Claire DUNE, laboratoire COSMER

Claire Dune, Maître de conférences en robotique à l’Université de Toulon, travaille au laboratoire COSMER sur l’autonomie des robots en milieu contraint, notamment sous-marin. Passionnée depuis toujours par les sciences et la technologie, elle nous raconte son parcours, ses recherches et sa vision de l’avenir d’une discipline en pleine révolution.

Pourquoi as-tu choisi d’apparaître avec ce robot pour ton portrait ?

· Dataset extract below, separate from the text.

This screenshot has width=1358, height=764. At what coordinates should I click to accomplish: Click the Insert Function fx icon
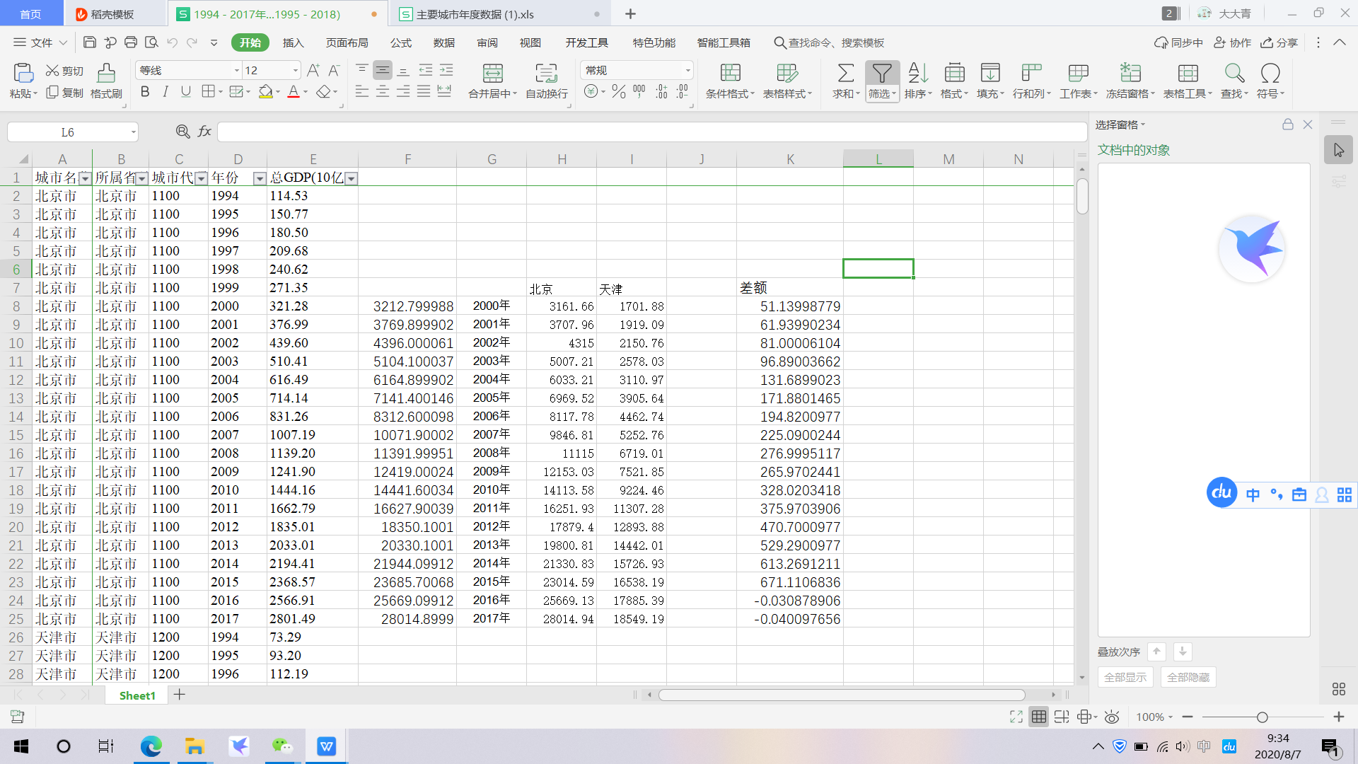(204, 132)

SEASAM a été conçu au départ pour l’interaction entre plongeurs et robots. Un sujet de recherche que je traite en ce moment. C’était un cameraman autonome, censé accompagner les plongeurs et filmer automatiquement leurs plongées, pour le loisir comme pour la formation. Comme je suis moi-même plongeuse et monitrice de plongée, j’ai tout de suite été séduite par cette idée. Il a également une place à part au Cosmer.
Il a été construit près d’ici, à Marseille, en 2015, l’année où nous avons créé le laboratoire. Dès les années 2020, on a travaillé avec l’entreprise qui l’avait conçu pour développer des interactions entre drones et plongeurs, le plus naturellement et intuitivement possible. Ce qui m’a beaucoup plu, c’est que c’était un projet pluridisciplinaire, qui impliquait aussi bien des chercheurs de l’université en sport et santé (laboratoire J-AP2S) que des chercheurs en sciences humaines (IMSIC), qui s’intéressaient à l’impact de la présence d’un robot et son rôle dans un groupe de plongeurs.
C’est un robot marquant dans mon parcours, parce qu’il incarne une spécificité forte du COSMER : notre orientation vers la robotique expérimentale. Nous faisons ce qu’on appelle de la field robotics, c’est-à-dire de la robotique en conditions réelles. Pour moi, c’est essentiel. Mon objectif, c’est de développer des recherches qui permettent aux robots d’acquérir de nouvelles fonctionnalités, pour tendre vers plus d’autonomie dans les missions qu’on leur confie.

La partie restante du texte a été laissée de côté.